Limited Float, Massive Demand
At a $1.77 trillion valuation, SpaceX would have roughly 13.1 billion in outstanding shares outstanding. The IPO float of 555.56 million shares would therefore represent only about 4.2% of total shares outstanding, a small float size by the standards of large-cap companies. Nvidia, which has the top weighting in NDX has a free float percentage of 96%.
Since a relatively small proportion of the shares are available for public trading, strong demand would lead to outsized price moves and extreme volatility. Media reports suggest the SpaceX IPO is on track to be oversubscribed by 3.5 to 4 times, with investor demand estimated at $250 billion. Wedbush analyst Daniel Ives said many tech investors have exited their positions to make strategic bets on the SpaceX IPO.
If SpaceX makes its way to the Nasdaq 100 Index, a combination of huge market cap and limited float size could make the company an unusually influential and potentially volatile constituent. There is a caveat though. Nasdaq used float-adjusted market capitalization, rather than straight forward market cap.
As far as SpaceX is concerned, its float adjusted market cap would be about $74 billion [$1.77 trillion * (4.2/100)]. This renders SpaceX much smaller from an index-weighting perspective than its headline valuation suggests. As more shares enter the market over time, the company could become an increasingly powerful driver of the index’s performance and volatility.
With the valuation at $1.77 trillion and 2025 revenue at $18.67 billion, the implied price-to-sales ratio is about 94 times, brackets SpaceX among growth companies, which are more sensitive to rate moves and sentiment shifts.
Swift Index Entry In Cards
While SpaceX will not enter the Nasdaq 100 immediately, the exchange's new fast-entry rules mean the company could be added in as little as 15 trading days, setting the stage for a wave of passive fund buying and potentially amplifying its influence on NQ futures. Potential index inclusion could come in early July, contingent on meeting liquidity and other eligibility requirements.
Does SpaceX Present a New Concentration Risk?
The Nasdaq 100’s performance is already heavily reliant on a handful of megacap companies, especially those leveraged to artificial intelligence (AI) technology.
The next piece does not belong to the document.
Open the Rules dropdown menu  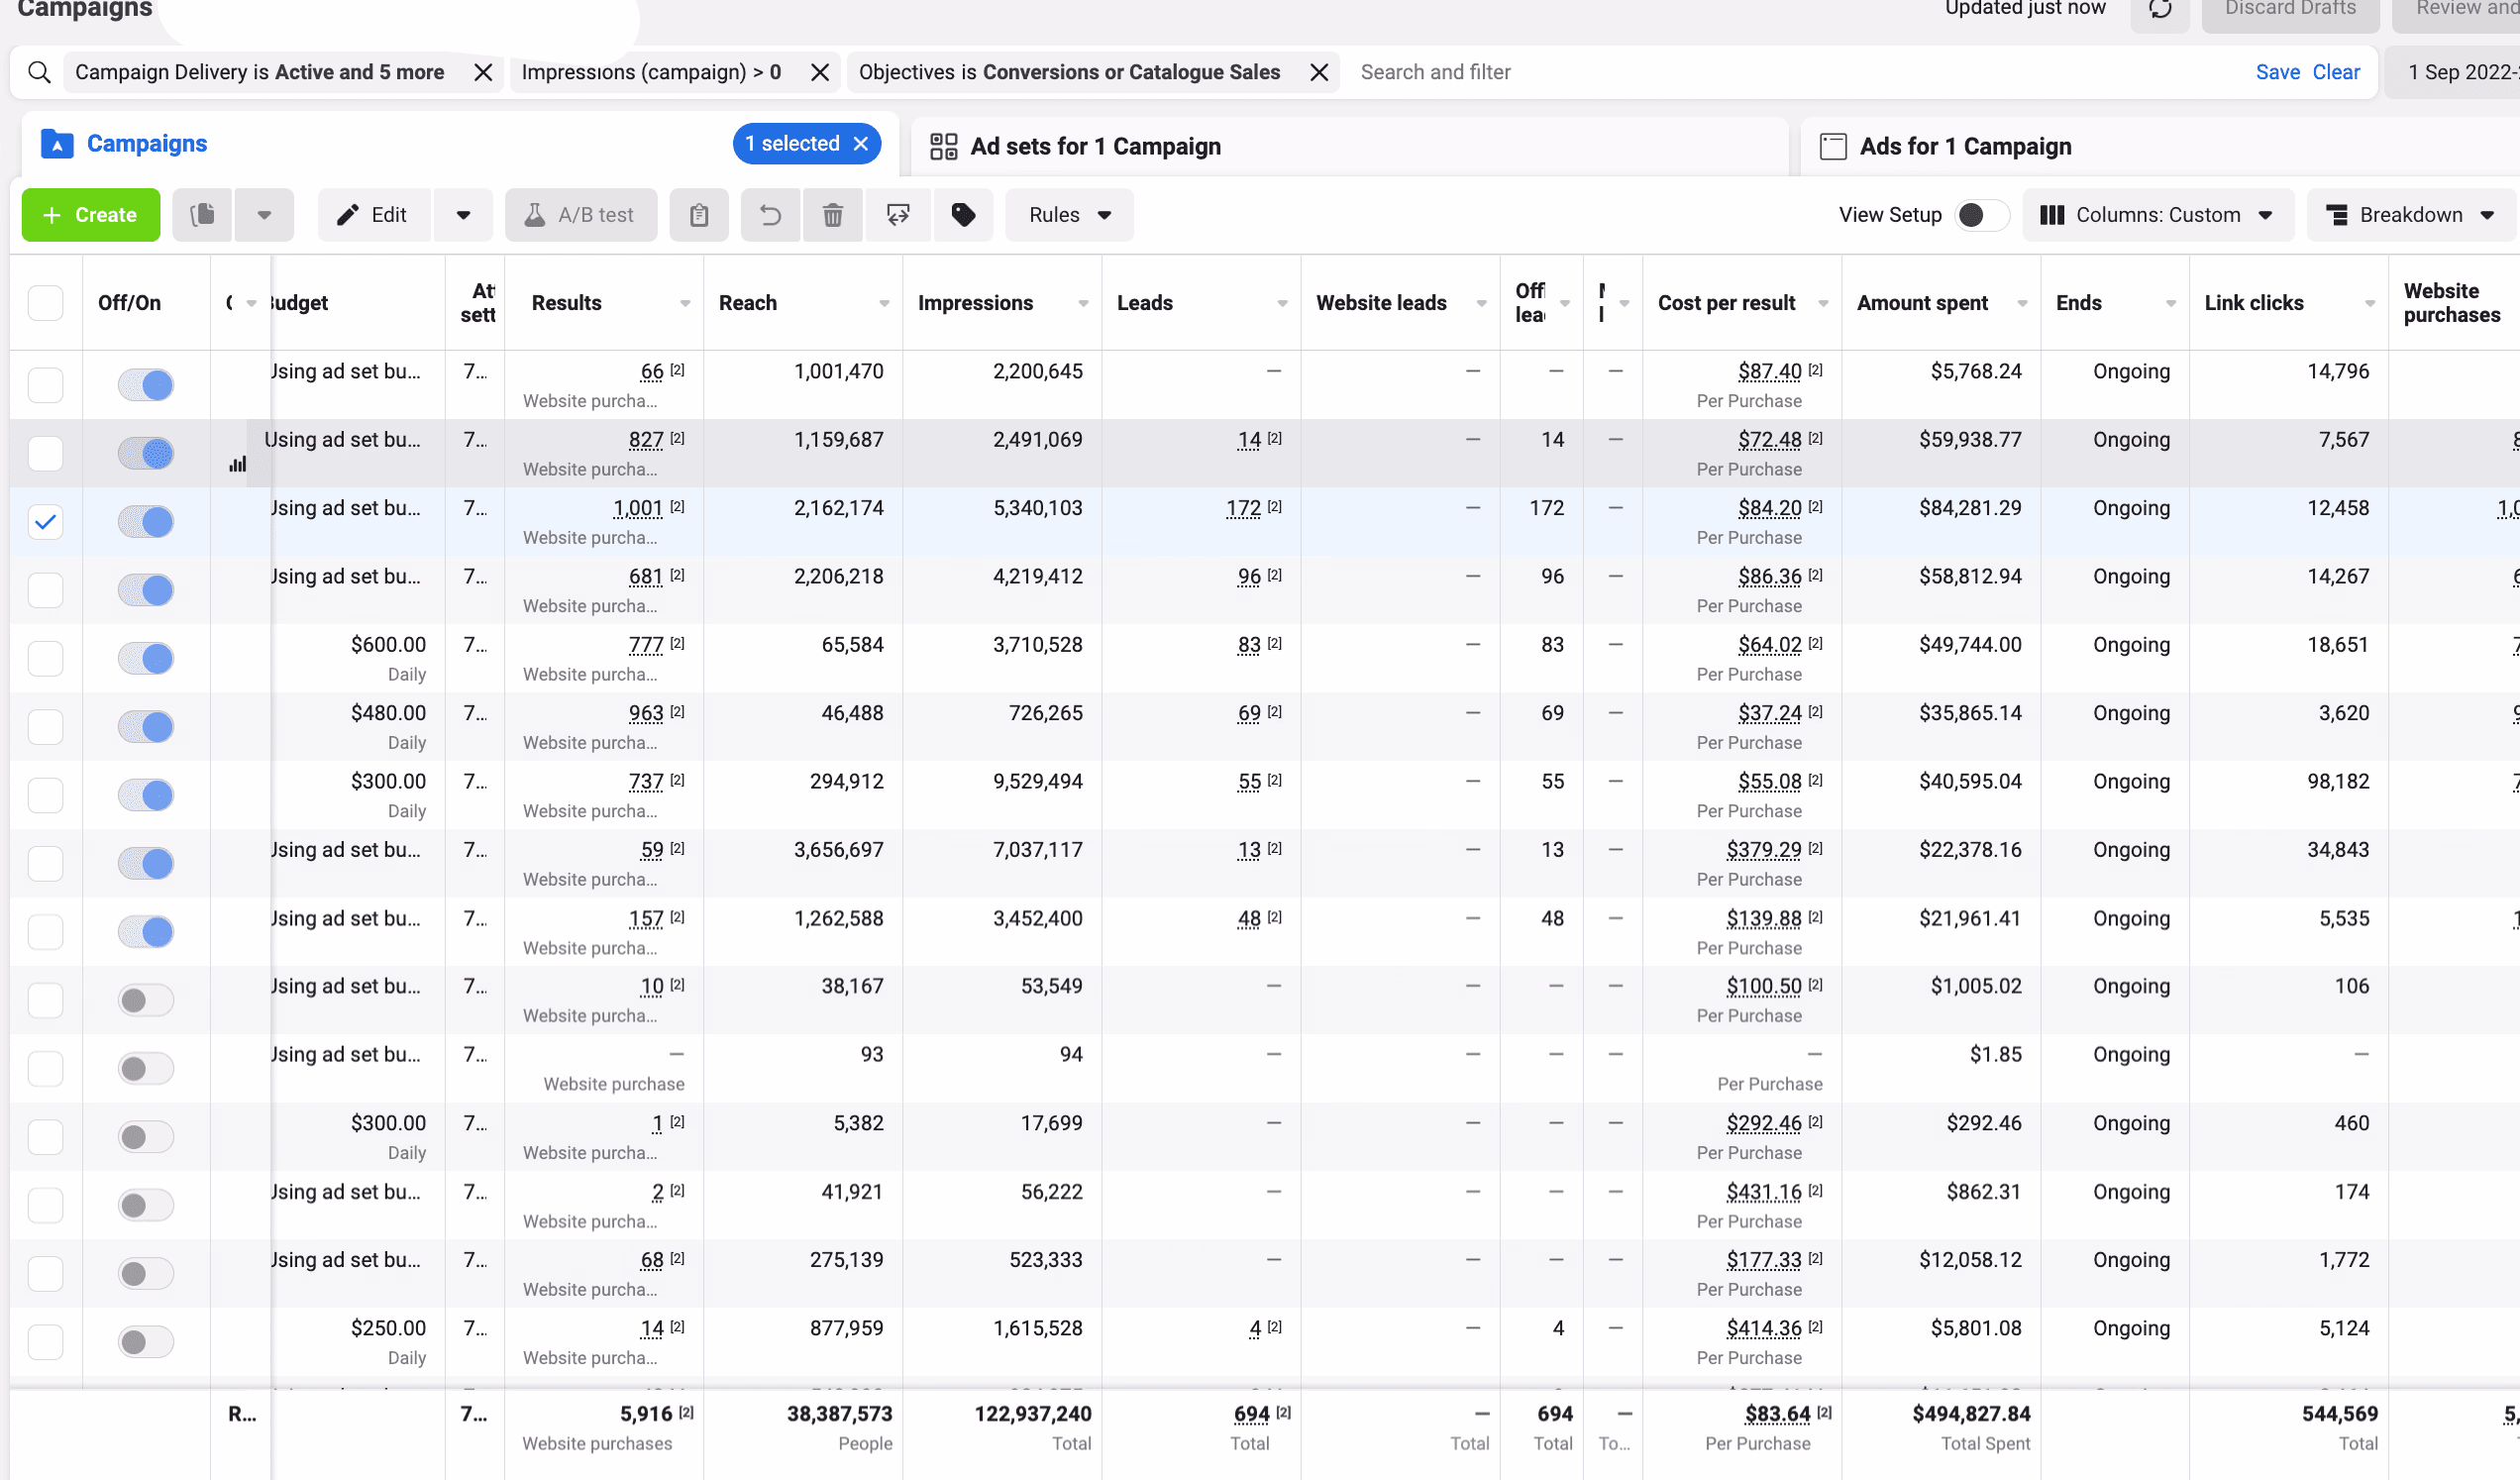tap(1069, 215)
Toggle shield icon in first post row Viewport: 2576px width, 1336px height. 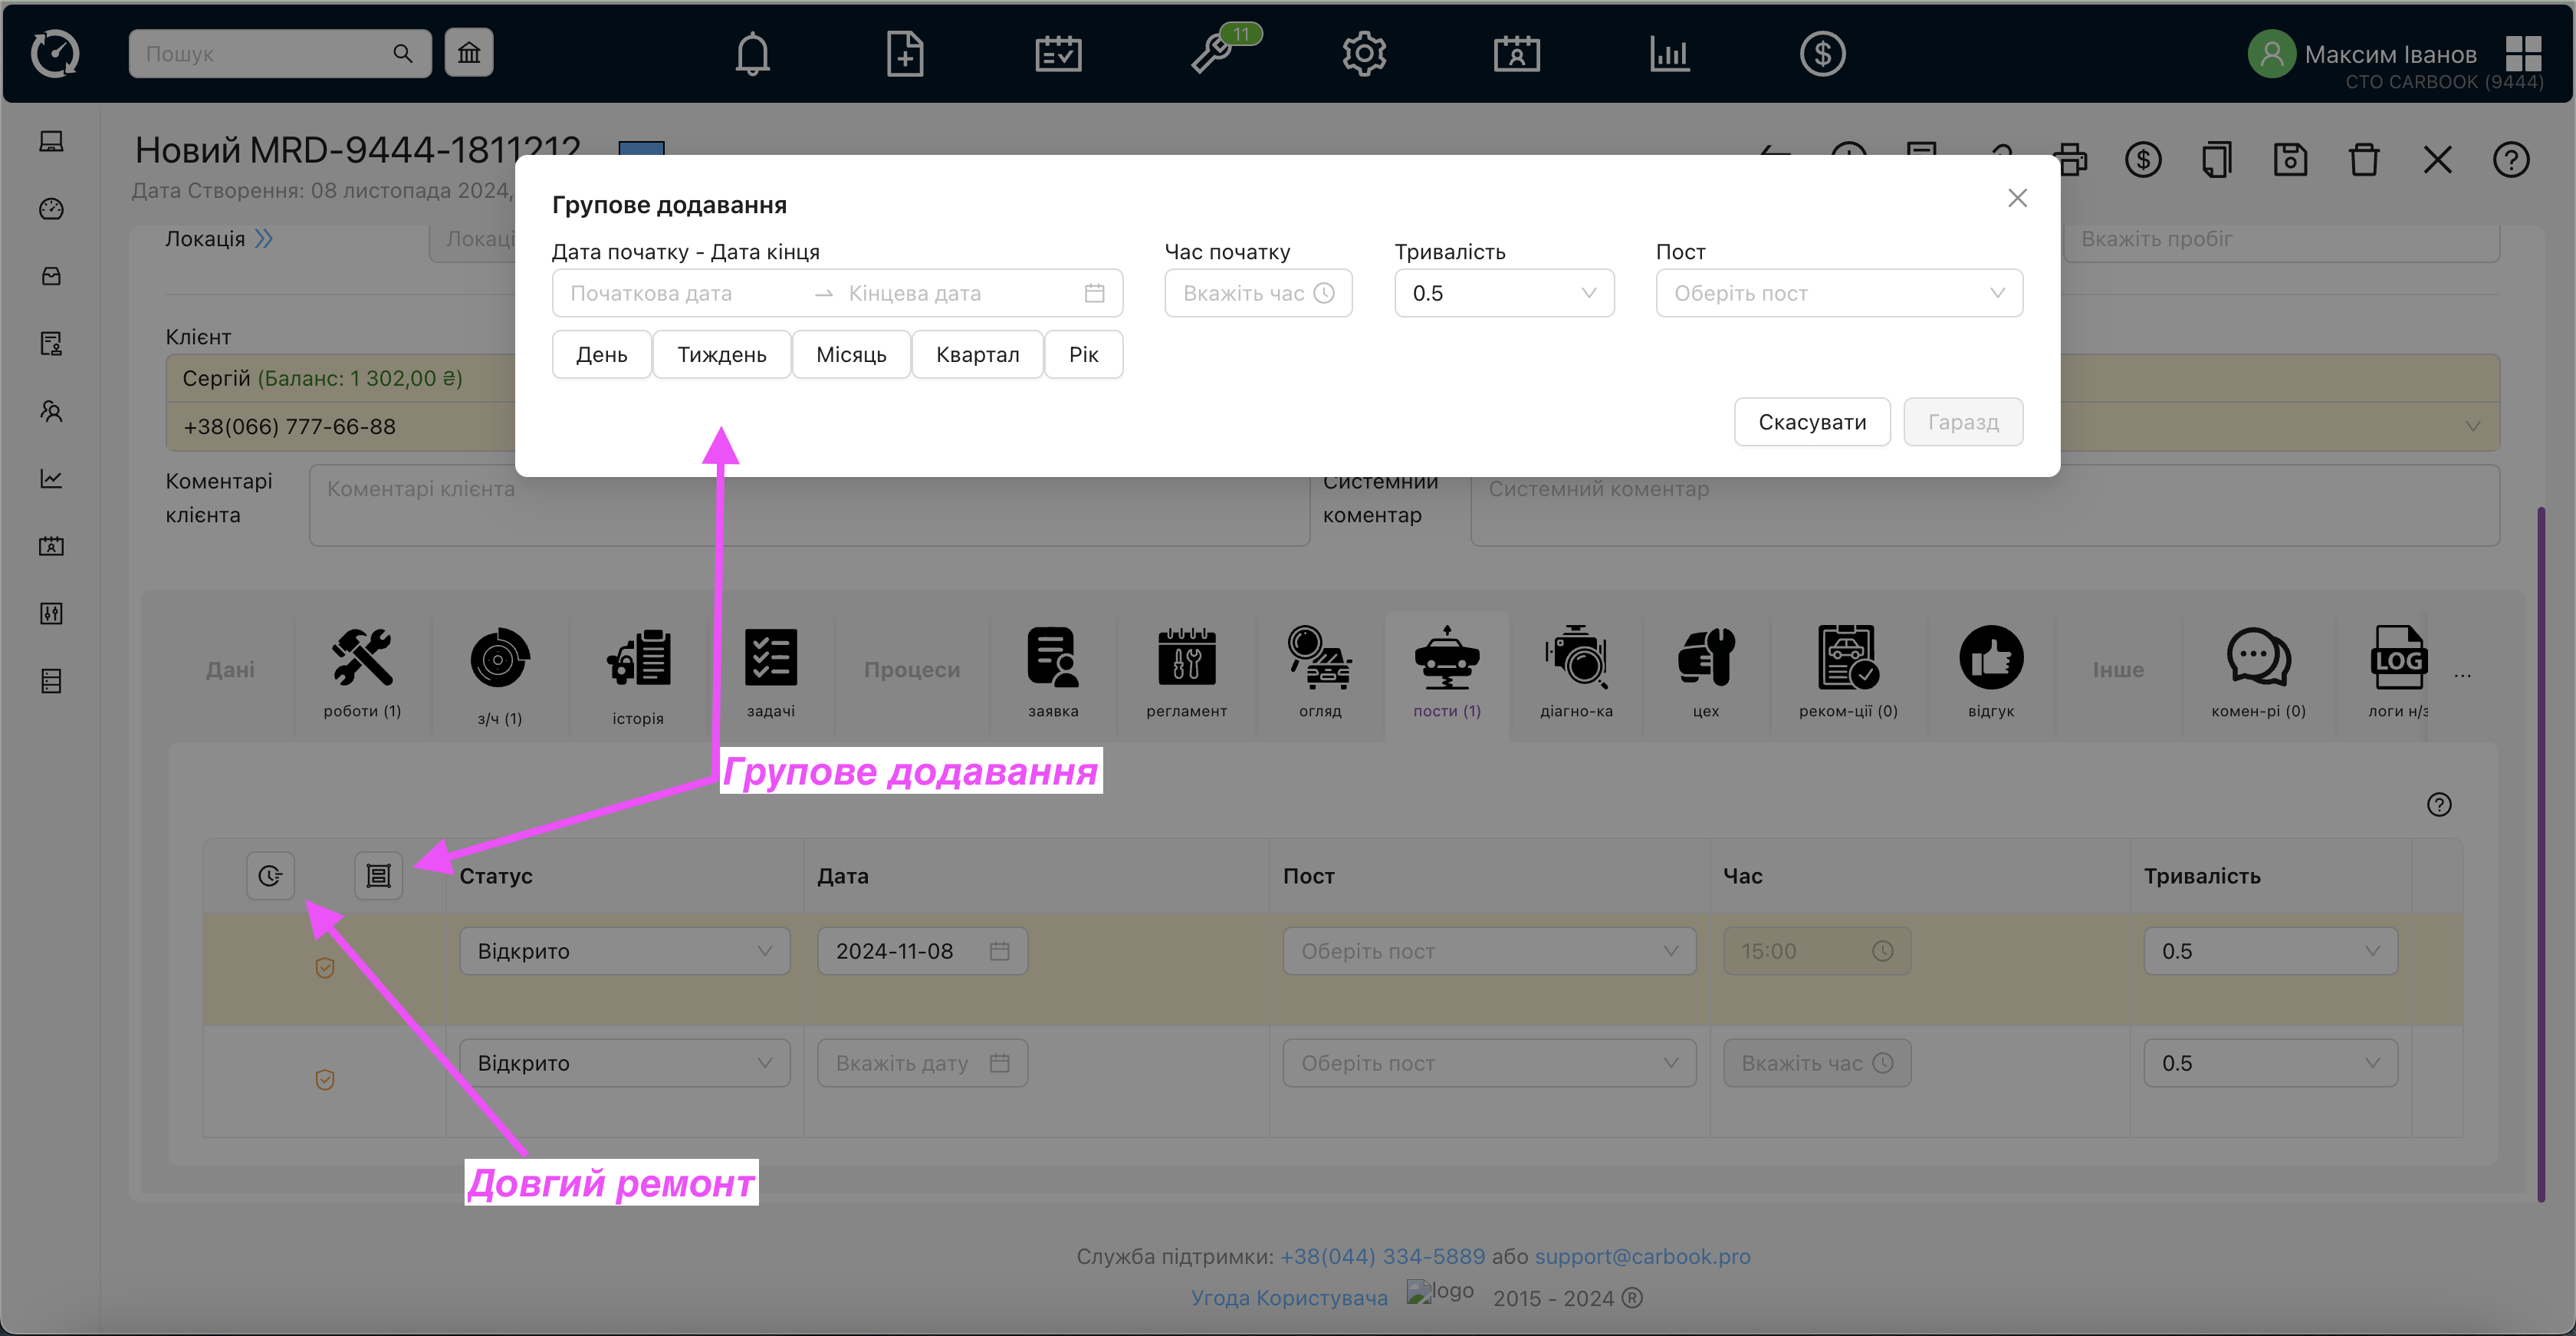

The top five companies now represent 42% of the NDX. The potential inclusion of SpaceX could further concentrate market leadership, making the index increasingly susceptible to company-specific developments.
Implications for NQ Traders
JPMorgan’s estimates suggest SpaceX’s Nasdaq 100 inclusion could unleash roughly $4.3 billion of passive buying into the company, creating a powerful demand tailwind for a stock with an unusually tight float.
For traders invested in the Nasdaq 100 futures (NQ), any aerospace news, launch schedules and SpaceX subsidiary Starlink milestones could become market moving, alongside AI demand and macro catalysts such as the Federal Reserve rate decision and key first-tier data.
SpaceX's Nasdaq debut may not immediately reshape the benchmark, thanks to its limited float and relatively modest float-adjusted market capitalization. But with strong investor demand, the prospect of fast-track index inclusion and the possibility of additional shares entering the market over time, Elon Musk's rocket company has the ingredients to become a major force in the Nasdaq. The real "SpaceX effect" may not emerge on day one, but over the months and years ahead as the company becomes increasingly woven into the fabric of U.S. equity markets.